Another SEIU source said there is “zero chance” that the union will be on board to help Johnson win a second term.
“Our membership is generally disgusted with the way he’s running the city. And he’s done nothing to advance our labor issues,” the source said, pointing to unsettled SEIU contracts with crossing guards and city election board employees, as well as an ongoing dispute between SEIU and the Chicago Teachers Union.
SEIU has accused the CTU of crafting contract proposals that would train teacher assistants to do work currently done by members of SEIU Local 73, potentially diminishing the union’s future ranks. SEIU Local 73 went so far as to and sign onto an internal SEIU-wide resolution declaring itself “under attack” by CTU.
“This is not something that allies and friends do to one another in the labor movement,” said Morrison, a veteran political organizer. “It’s pretty unheard of. The mayor is seen as complicit in it.”
Johnson is a former middle school teacher who served as a paid organizer for CTU before becoming mayor.
Feud between CTU and SEIU far from over
In January, three SEIU presidents — Greg Kelley of SEIU Health Care, Local 1’s Genie Kastrup and Diann Palmer of SEIU Local 73 — met with Johnson and senior mayoral adviser Jason Lee and urged the mayor to pressure CTU to stand down. Johnson refused.
“We were hopeful to get some resolution to the problem,” Kelley told the Sun-Times.
Kelley said SEIU’s absence from the host committee for Johnson’s fundraiser “speaks for itself,” but there has been “no discussion” about whom the union will support in the 2027 mayoral election.
“That’s way too far in the future,” Kelley said.

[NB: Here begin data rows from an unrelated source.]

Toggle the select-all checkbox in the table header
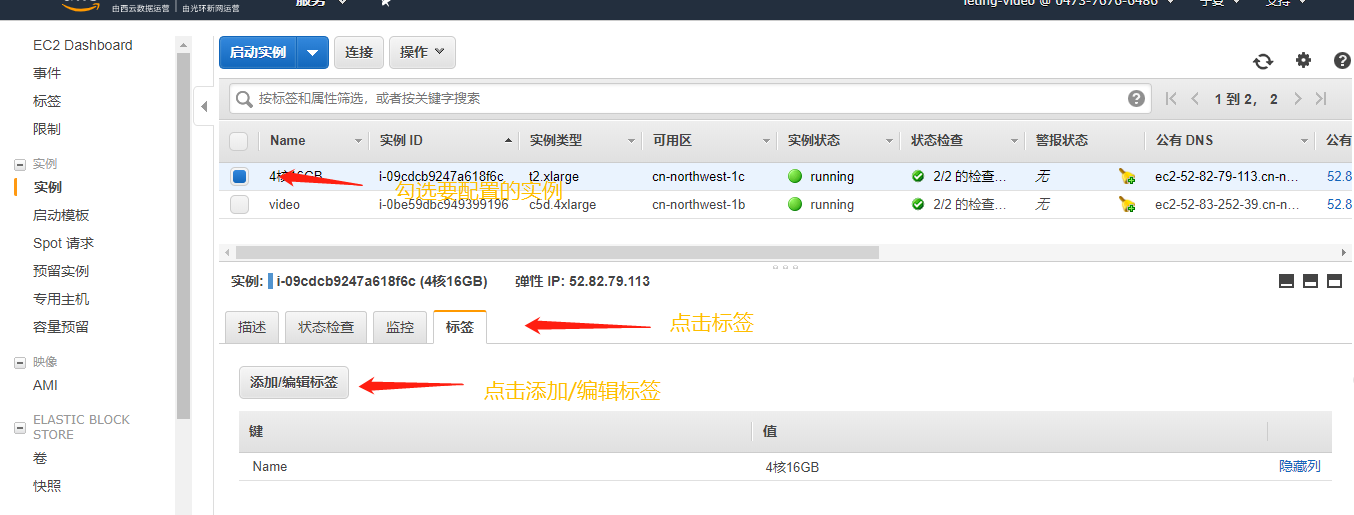This screenshot has height=515, width=1354. tap(239, 141)
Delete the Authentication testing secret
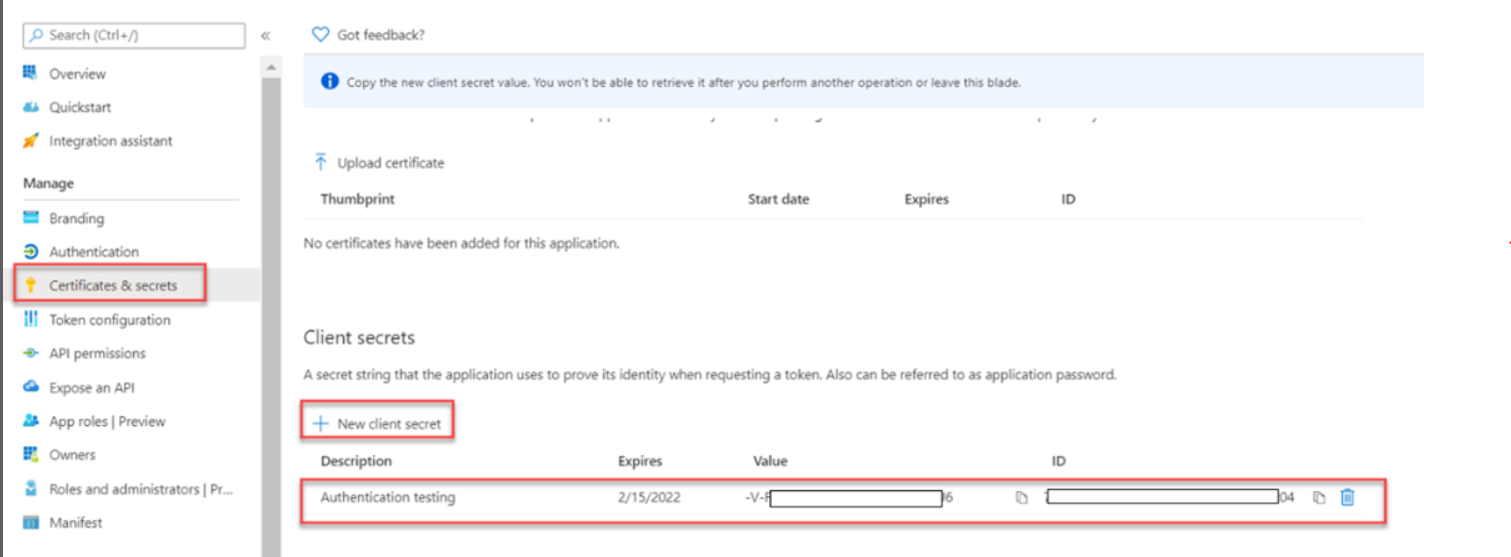Viewport: 1511px width, 557px height. coord(1347,497)
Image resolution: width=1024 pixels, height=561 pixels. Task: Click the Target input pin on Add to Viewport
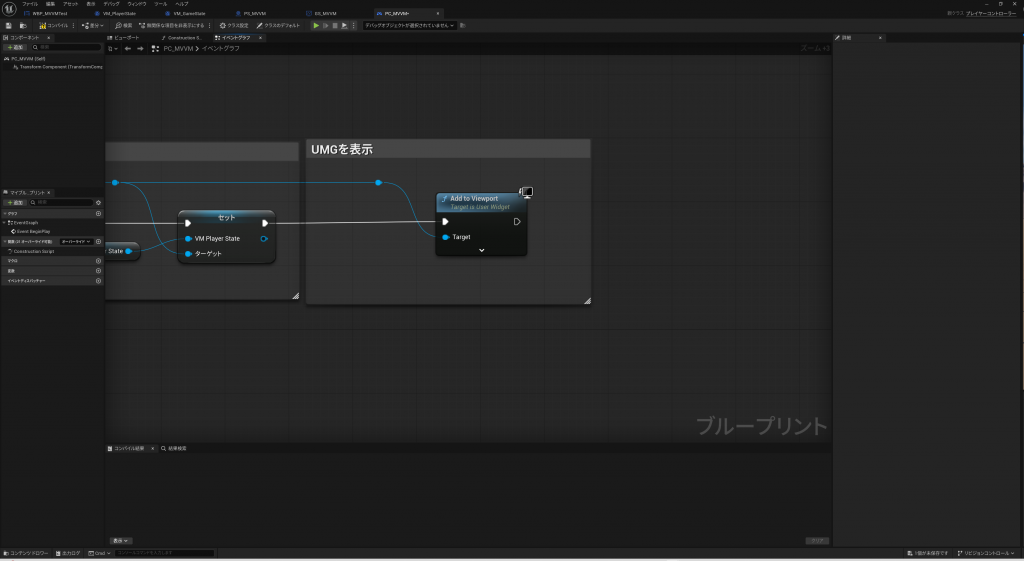446,237
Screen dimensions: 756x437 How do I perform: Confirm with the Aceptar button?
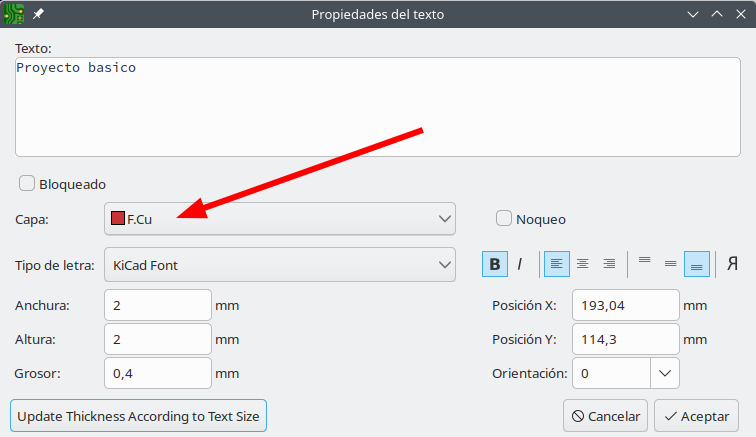696,416
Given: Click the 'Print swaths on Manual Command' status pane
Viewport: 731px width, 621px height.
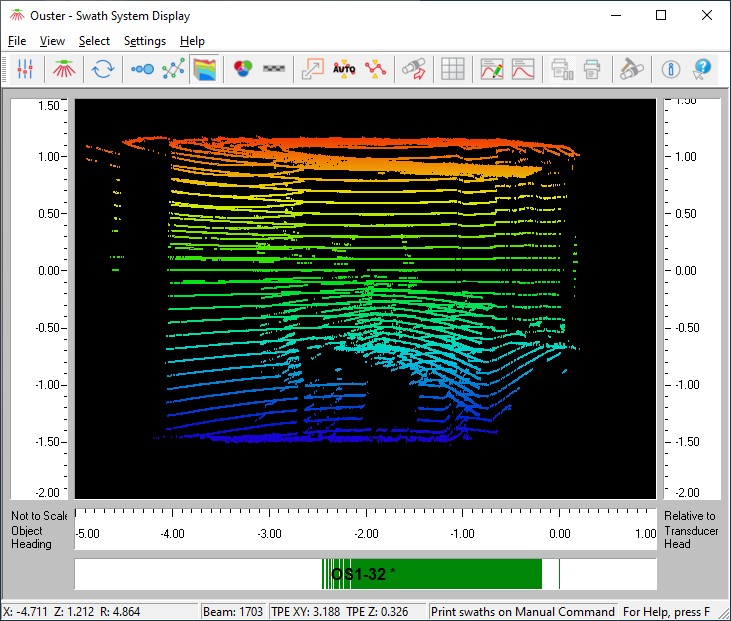Looking at the screenshot, I should tap(522, 611).
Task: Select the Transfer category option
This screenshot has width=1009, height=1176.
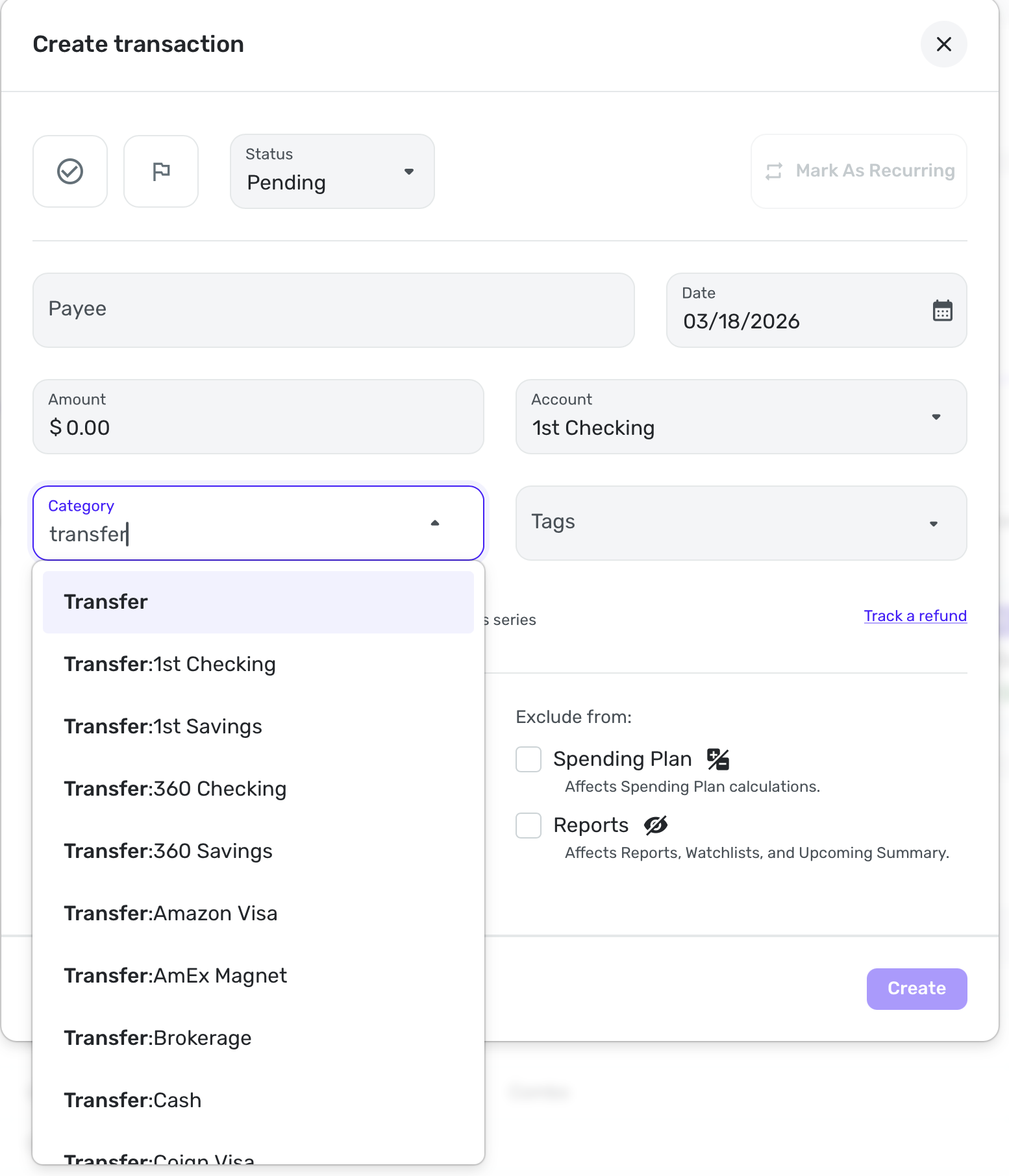Action: tap(258, 602)
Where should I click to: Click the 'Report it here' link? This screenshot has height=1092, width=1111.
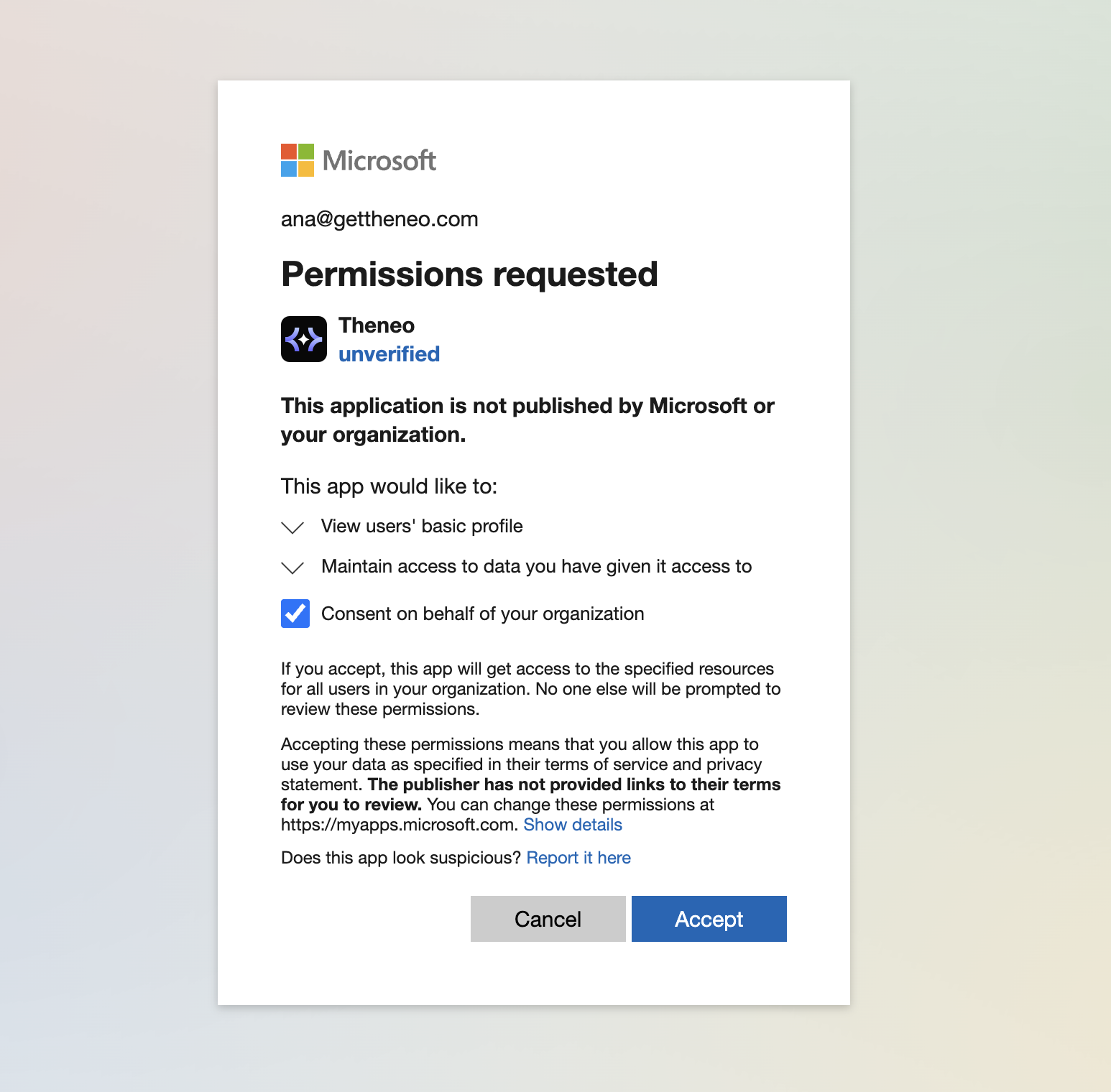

Johnson’s political director, Christian Perry, denied that SEIU’s absence from the host committee spells trouble for the mayor.
“CTU and SEIU are family. They’ve been family. And I think they will continue to be family,” Perry said.
Johnson has “deep roots in both organizations” and has “fought, protected and cared for both unions,” Perry said. “I see negotiations taking place. That’s what I see. And I see a mayor who is committed to keeping the family together.”
CTU is also missing from the host committee, but that’s only because the union is still hammering out the final details of its hard-fought contract with Chicago Public Schools.
The CTU’s parent union, the Illinois Federation of Teachers, is listed as one of the fundraising hosts.
“I don’t go to parties until my contract is done,” CTU President Stacy Davis Gates was quoted as saying in statement sent to the Sun-Times.
Without the financial muscle of SEIU and CTU, Johnson would not have vaulted from single-digit obscurity to the fifth floor of City Hall.
SEIU affiliates together donated over $4.5 million to Johnson’s campaign. The union also provided scores of campaign workers and materials. The CTU contributed another $2.3 million to Johnson’s campaign. State and national teachers unions gave another $3.3 million.
Now Johnson is tackling his single-digit standing in public opinion polls. He’s been touting his accomplishments at Black churches and on Black radio, as he did for nearly an hour this week on WVON.
But if the war within his progressive union coalition continues, chances for that political resurrection are slim, Morrison said.
“He wouldn’t be mayor without either one of the unions. Now that coalition has broken apart. I don’t see what he has left,” Morrison said.
Asked whether Johnson can win without SEIU, Perry said pointed to what he called the “attack on Democratic values and progress in this country.”
“I have no doubt that, when it comes time to stand up for Chicago and get behind the best candidate to ensure that Chicago keeps being a bastion of hope moving forward with progressive ideals and values, just like (two and half) years ago, you will see SEIU and CTU standing together,” Perry said.